He’s recruited what must be 25 other Batman villains (including top tier entries like Bane, Mr. Freeze, Poison Ivy all the way down to canon embarrassments the likes of Eraser and Condiment Man) to get the job done but even that isn’t enough to stop the bottomless pit of genius and athleticism that is the Dark Knight. He foils the Joker but must allow the Clown Price to escape, beaten and broken. You see, it’s not the undoing of his terrorist plot that has the Joker down, it’s Batman’s refusal to acknowledge him as his worst enemy. After all they’ve been through, Batman won’t even tell him, “I hate you” at the end of the day. When the Bat Signal-fingering Commissioner Gordon steps down for his daughter Barbara (Rosario Dawson) to take his place, Barbara has a new take on the Caped Crusader. When you stop to think about it, she claims, Batman is pretty ineffective at capturing and retaining his sworn foes. They always seem to get away at the last second or break free from prison mere days later.

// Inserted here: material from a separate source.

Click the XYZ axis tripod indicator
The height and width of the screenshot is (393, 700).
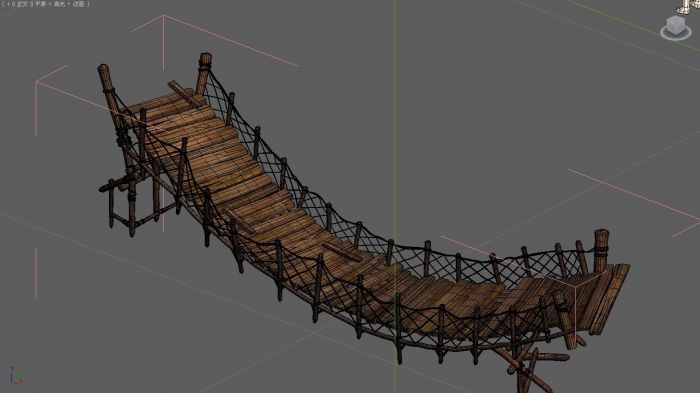(16, 376)
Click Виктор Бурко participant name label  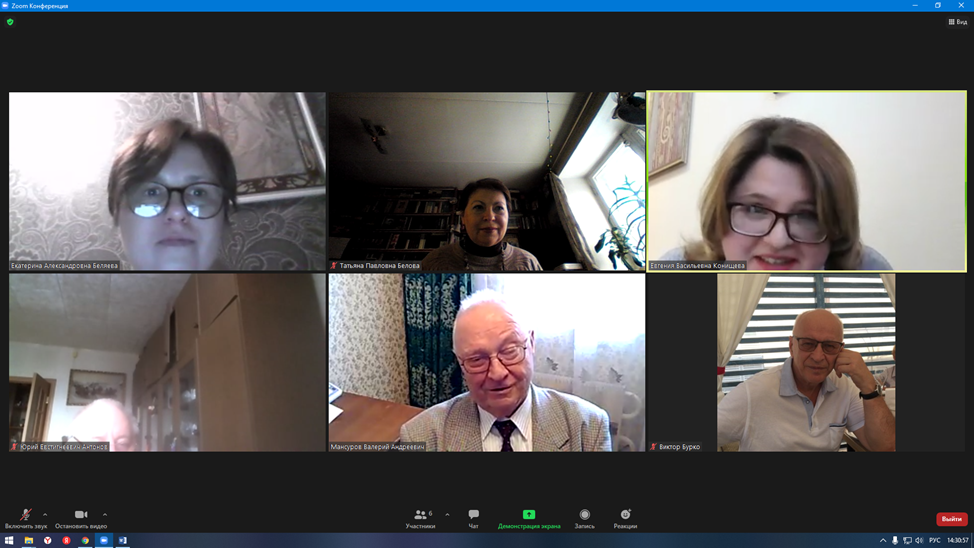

Maybe what the crime-ridden city needs isn’t a solitary vigilante. It needs a village. Right on cue, the Joker – obviously up to something nefarious – surrenders to the new city leader, leaving Batman more alone than ever. This central conceit defines the emotional core of The Lego Batman. For all his fame and media glorification, Batman returns home every night to eat his reheated Lobster Thermidor his butler Alfred (Ralph Fiennes) left, play with his cool gadgets and laugh at Jerry Maguire by himself. Living on an island both literally and metaphorically. He’s closed himself off emotionally from the world around him and even when he accidentally adopts the orphaned Dick Grayson (Michael Cera), he’s barely willing to engage beyond using the doe-eyed youngster as a pawn in his plots. A rather rote moral center develops championing the need for friends and family, while the emotionally-stunted Batman has shucked free any and all feeling following his parents murder. To defeat the forces of evil – including but not limited to Sauron, King Kong, The Wicked Witch of the West, Medusa, The Creature from the Black Lagoon, Gremlins, Godzilla and He Who Must Not Be Named – Batman must learn to trust others for the first time in his life and give a little credit where its due.

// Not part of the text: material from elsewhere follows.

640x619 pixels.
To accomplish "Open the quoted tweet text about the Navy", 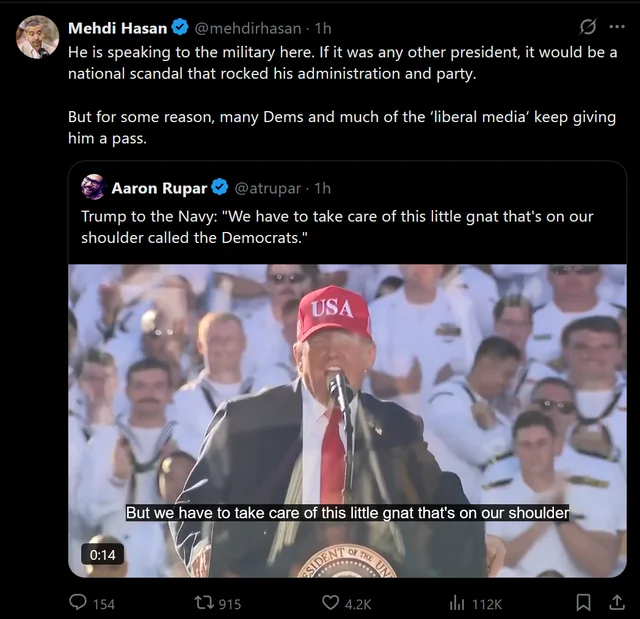I will tap(337, 227).
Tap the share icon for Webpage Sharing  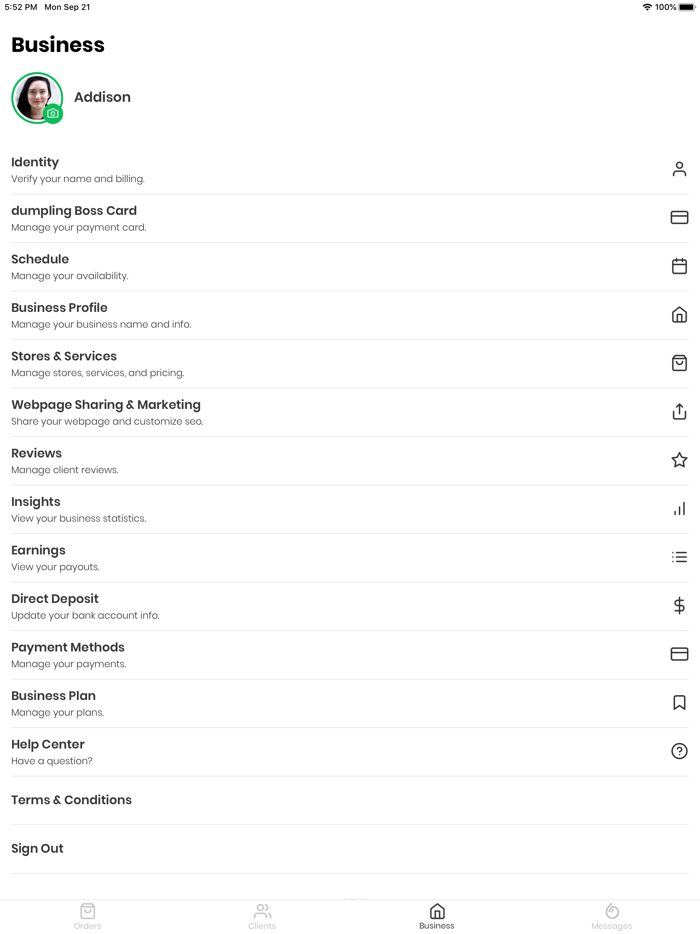[x=679, y=411]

Whereas Phil Lord and Chris Miller’s Lego Movie was a self-aware meta-tangle fully loaded with double entendres that played to kids and adults equally, The Lego Batman Movie as directed by Chris McKay of Robot Chicken fame and written by a small army (there are five credited screenwriters) lacks the irreverent rebellion against the corporate overlords that helped define its predecessor. After all, this Lego Movie business is a symbiotic commercial enterprise – a hybrid circle jerk of a Lego Batman Movie designed to sell Batman Lego toys whereas the existing line of Batman Lego toys are in themselves designed to sell The Lego Batman Movie. Without the smart zest of socially conscious satire pushing away from the overtly commercial appeal, Lego Batman is just a Rainbow Brite, bug-eyed cog in the wheels of cross-over capitalism. As such, there isn’t much to distinguish it from a collection of above average cut scenes in one of the endless Lego-themed video games even if it does dish up a good chuckle ever now and then.